GOAL — Edit the listing below so that "chevron" becomes "caret" wherever it appears, and leave everything else unchanged.

start SUPPLIED DATA

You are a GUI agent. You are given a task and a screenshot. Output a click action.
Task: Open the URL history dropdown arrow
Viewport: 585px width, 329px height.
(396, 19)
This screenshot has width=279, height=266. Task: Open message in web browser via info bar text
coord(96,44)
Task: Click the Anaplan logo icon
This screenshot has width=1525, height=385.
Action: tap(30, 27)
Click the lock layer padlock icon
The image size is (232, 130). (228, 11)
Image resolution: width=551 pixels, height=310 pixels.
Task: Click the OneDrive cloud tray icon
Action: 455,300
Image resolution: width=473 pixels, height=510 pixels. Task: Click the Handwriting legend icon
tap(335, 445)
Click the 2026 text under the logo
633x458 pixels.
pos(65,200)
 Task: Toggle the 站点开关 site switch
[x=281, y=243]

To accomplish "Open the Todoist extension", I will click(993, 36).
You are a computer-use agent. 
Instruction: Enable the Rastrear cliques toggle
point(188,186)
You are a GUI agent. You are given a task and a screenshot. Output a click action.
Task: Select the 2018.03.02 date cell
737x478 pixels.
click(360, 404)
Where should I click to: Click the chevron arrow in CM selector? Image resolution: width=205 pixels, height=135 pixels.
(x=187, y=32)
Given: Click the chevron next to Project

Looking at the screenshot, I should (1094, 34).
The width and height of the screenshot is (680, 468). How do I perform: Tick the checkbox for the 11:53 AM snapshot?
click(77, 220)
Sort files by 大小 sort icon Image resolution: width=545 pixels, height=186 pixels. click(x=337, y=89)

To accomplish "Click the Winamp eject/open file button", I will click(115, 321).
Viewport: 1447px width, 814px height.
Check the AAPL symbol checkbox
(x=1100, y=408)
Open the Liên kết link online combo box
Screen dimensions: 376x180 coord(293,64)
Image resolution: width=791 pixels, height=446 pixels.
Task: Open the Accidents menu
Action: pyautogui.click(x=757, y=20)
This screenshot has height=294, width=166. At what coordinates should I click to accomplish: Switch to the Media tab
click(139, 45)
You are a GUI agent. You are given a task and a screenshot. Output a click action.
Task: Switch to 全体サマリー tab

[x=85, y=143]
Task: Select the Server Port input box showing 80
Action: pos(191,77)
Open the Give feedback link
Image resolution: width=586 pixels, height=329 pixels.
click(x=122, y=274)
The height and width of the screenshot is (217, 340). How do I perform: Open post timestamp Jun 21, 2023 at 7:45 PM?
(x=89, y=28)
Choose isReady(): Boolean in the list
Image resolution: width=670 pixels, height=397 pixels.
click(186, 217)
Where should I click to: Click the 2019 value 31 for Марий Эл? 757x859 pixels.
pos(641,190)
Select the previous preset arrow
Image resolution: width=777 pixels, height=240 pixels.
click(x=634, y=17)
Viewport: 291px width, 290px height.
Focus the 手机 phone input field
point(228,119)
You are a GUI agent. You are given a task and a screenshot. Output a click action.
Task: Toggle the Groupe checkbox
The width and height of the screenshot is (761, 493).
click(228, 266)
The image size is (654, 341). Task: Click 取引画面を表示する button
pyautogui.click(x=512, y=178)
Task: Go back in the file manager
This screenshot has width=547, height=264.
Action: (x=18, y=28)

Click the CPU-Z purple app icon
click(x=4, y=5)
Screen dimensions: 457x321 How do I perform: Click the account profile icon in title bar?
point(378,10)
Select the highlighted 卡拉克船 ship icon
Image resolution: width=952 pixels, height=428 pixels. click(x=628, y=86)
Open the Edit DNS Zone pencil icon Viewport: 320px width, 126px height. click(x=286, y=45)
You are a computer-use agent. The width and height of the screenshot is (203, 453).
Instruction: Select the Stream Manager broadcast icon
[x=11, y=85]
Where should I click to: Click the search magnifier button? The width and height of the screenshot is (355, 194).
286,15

end SUPPLIED DATA

RESULT —
You are a GUI agent. You are given a task and a screenshot. Output a click action.
Task: Open the URL history dropdown arrow
Viewport: 585px width, 329px height.
(396, 19)
This screenshot has width=279, height=266. Task: Open message in web browser via info bar text
coord(96,44)
Task: Click the Anaplan logo icon
This screenshot has width=1525, height=385.
Action: tap(30, 27)
Click the lock layer padlock icon
The image size is (232, 130). (228, 11)
Image resolution: width=551 pixels, height=310 pixels.
Task: Click the OneDrive cloud tray icon
Action: 455,300
Image resolution: width=473 pixels, height=510 pixels. Task: Click the Handwriting legend icon
tap(335, 445)
Click the 2026 text under the logo
633x458 pixels.
pos(65,200)
 Task: Toggle the 站点开关 site switch
[x=281, y=243]

To accomplish "Open the Todoist extension", I will click(993, 36).
You are a computer-use agent. 
Instruction: Enable the Rastrear cliques toggle
point(188,186)
You are a GUI agent. You are given a task and a screenshot. Output a click action.
Task: Select the 2018.03.02 date cell
737x478 pixels.
click(360, 404)
Where should I click to: Click the caret arrow in CM selector? Image resolution: width=205 pixels, height=135 pixels.
(x=187, y=32)
Given: Click the caret next to Project

Looking at the screenshot, I should (1094, 34).
The width and height of the screenshot is (680, 468). How do I perform: Tick the checkbox for the 11:53 AM snapshot?
click(77, 220)
Sort files by 大小 sort icon Image resolution: width=545 pixels, height=186 pixels. click(x=337, y=89)

To accomplish "Click the Winamp eject/open file button", I will click(115, 321).
Viewport: 1447px width, 814px height.
Check the AAPL symbol checkbox
(x=1100, y=408)
Open the Liên kết link online combo box
Screen dimensions: 376x180 coord(293,64)
Image resolution: width=791 pixels, height=446 pixels.
Task: Open the Accidents menu
Action: pyautogui.click(x=757, y=20)
This screenshot has height=294, width=166. At what coordinates should I click to accomplish: Switch to the Media tab
click(139, 45)
You are a GUI agent. You are given a task and a screenshot. Output a click action.
Task: Switch to 全体サマリー tab

[x=85, y=143]
Task: Select the Server Port input box showing 80
Action: pos(191,77)
Open the Give feedback link
Image resolution: width=586 pixels, height=329 pixels.
click(x=122, y=274)
The height and width of the screenshot is (217, 340). How do I perform: Open post timestamp Jun 21, 2023 at 7:45 PM?
(x=89, y=28)
Choose isReady(): Boolean in the list
Image resolution: width=670 pixels, height=397 pixels.
click(186, 217)
Where should I click to: Click the 2019 value 31 for Марий Эл? 757x859 pixels.
pos(641,190)
Select the previous preset arrow
Image resolution: width=777 pixels, height=240 pixels.
click(x=634, y=17)
Viewport: 291px width, 290px height.
Focus the 手机 phone input field
point(228,119)
You are a GUI agent. You are given a task and a screenshot. Output a click action.
Task: Toggle the Groupe checkbox
The width and height of the screenshot is (761, 493).
click(228, 266)
The image size is (654, 341). Task: Click 取引画面を表示する button
pyautogui.click(x=512, y=178)
Task: Go back in the file manager
This screenshot has width=547, height=264.
Action: (x=18, y=28)

Click the CPU-Z purple app icon
click(x=4, y=5)
Screen dimensions: 457x321 How do I perform: Click the account profile icon in title bar?
point(378,10)
Select the highlighted 卡拉克船 ship icon
Image resolution: width=952 pixels, height=428 pixels. click(x=628, y=86)
Open the Edit DNS Zone pencil icon Viewport: 320px width, 126px height. click(x=286, y=45)
You are a computer-use agent. The width and height of the screenshot is (203, 453).
Instruction: Select the Stream Manager broadcast icon
[x=11, y=85]
Where should I click to: Click the search magnifier button? The width and height of the screenshot is (355, 194).
286,15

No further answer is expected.